--- Exercise ---
Beginning with the line that contains "Viewport: 759px width, 520px height.", restate each line below through the final one exactly, and exclude the pictures.

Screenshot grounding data
-=-=-
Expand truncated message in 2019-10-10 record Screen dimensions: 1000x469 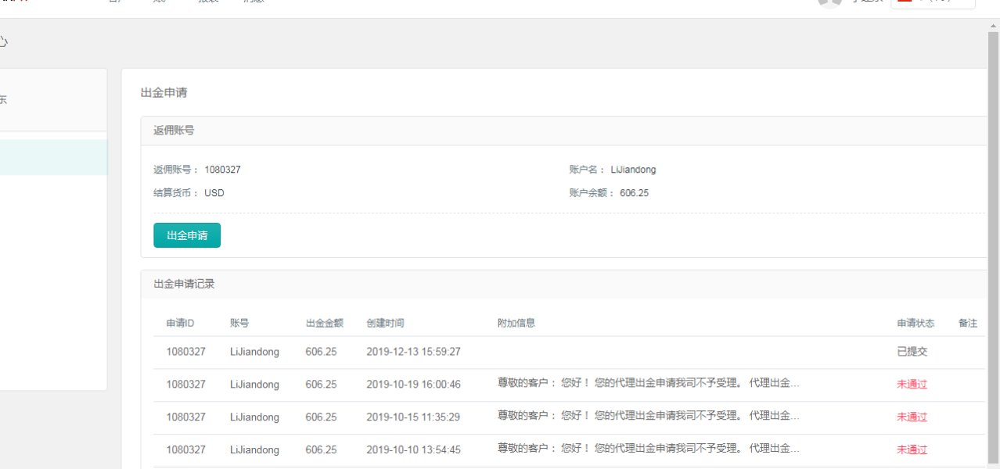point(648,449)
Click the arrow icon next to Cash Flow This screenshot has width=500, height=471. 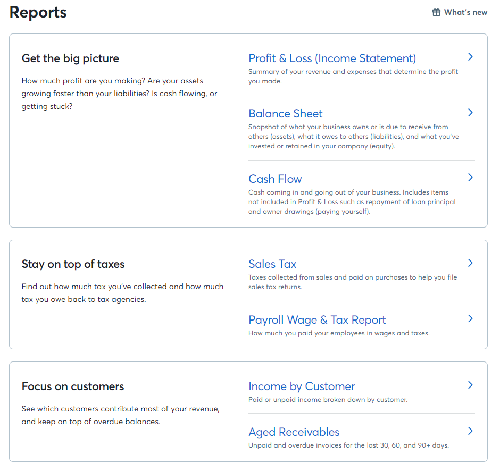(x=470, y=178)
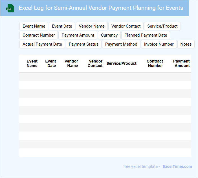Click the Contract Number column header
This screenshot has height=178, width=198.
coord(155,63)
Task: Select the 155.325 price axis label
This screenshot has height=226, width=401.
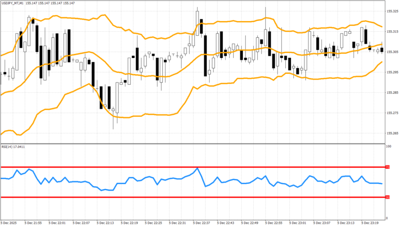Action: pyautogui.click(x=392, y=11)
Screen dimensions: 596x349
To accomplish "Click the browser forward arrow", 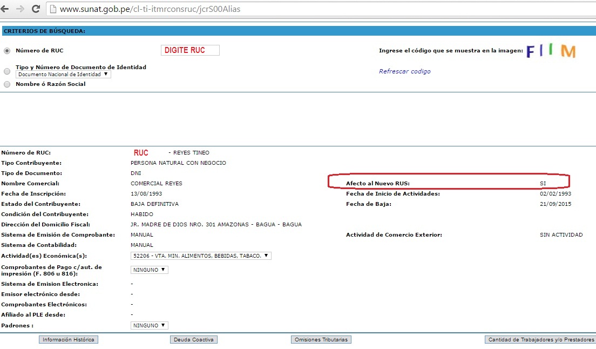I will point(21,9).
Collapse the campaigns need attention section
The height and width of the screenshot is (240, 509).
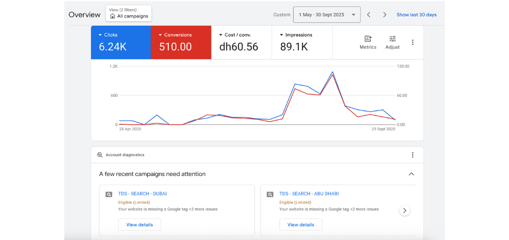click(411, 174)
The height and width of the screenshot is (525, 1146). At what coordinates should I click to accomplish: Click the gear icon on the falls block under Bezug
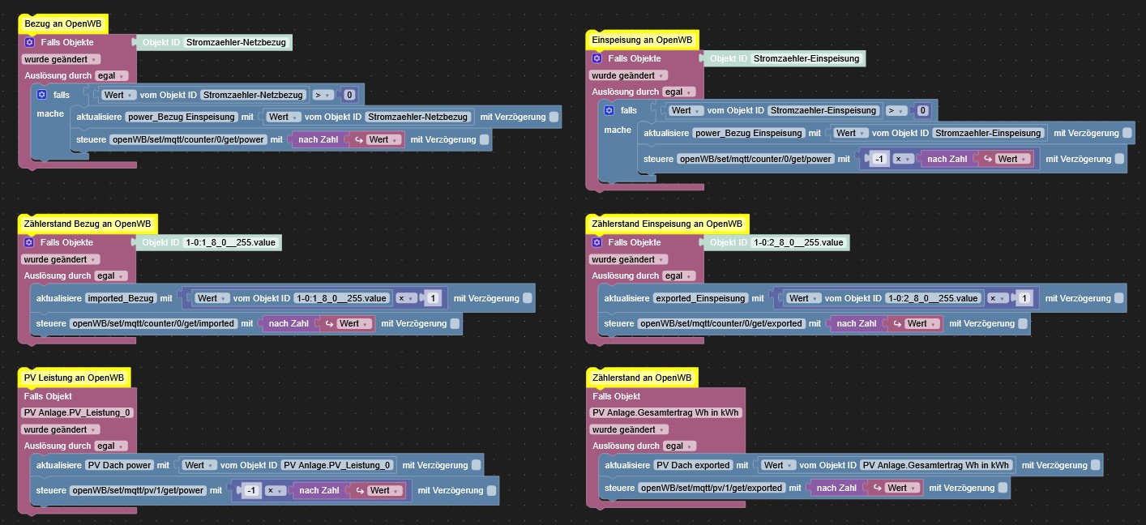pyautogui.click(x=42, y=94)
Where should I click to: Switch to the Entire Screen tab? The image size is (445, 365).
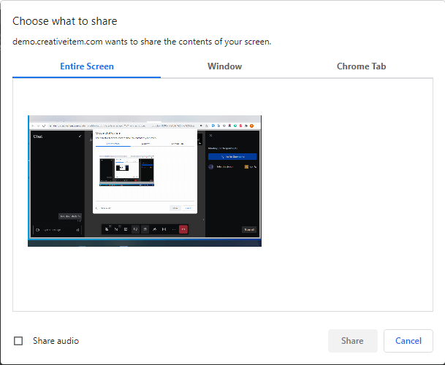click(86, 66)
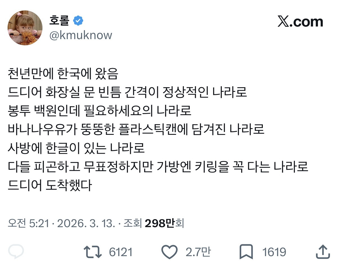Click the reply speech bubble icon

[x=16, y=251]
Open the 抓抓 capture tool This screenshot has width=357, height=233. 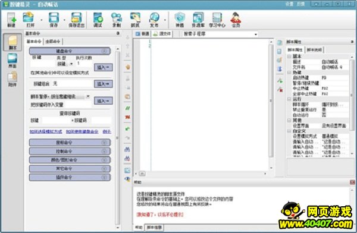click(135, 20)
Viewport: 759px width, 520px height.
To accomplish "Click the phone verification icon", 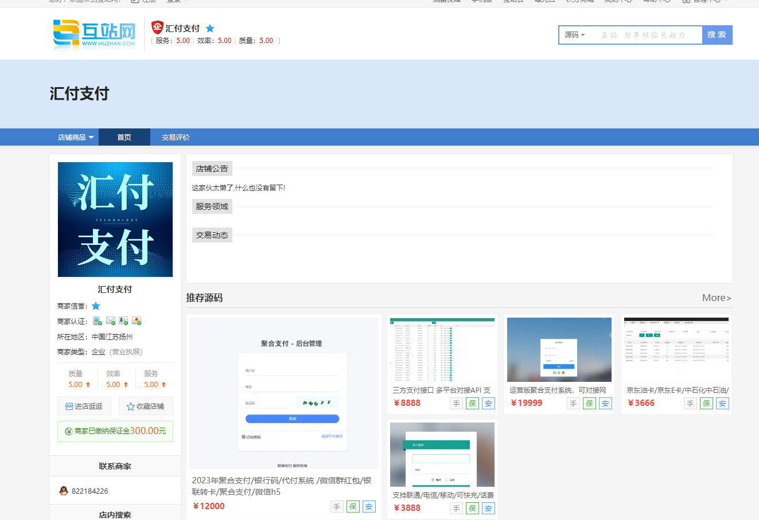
-=-=-
--- Answer section ---
Viewport: 759px width, 520px height.
To accomplish "Click the phone verification icon", 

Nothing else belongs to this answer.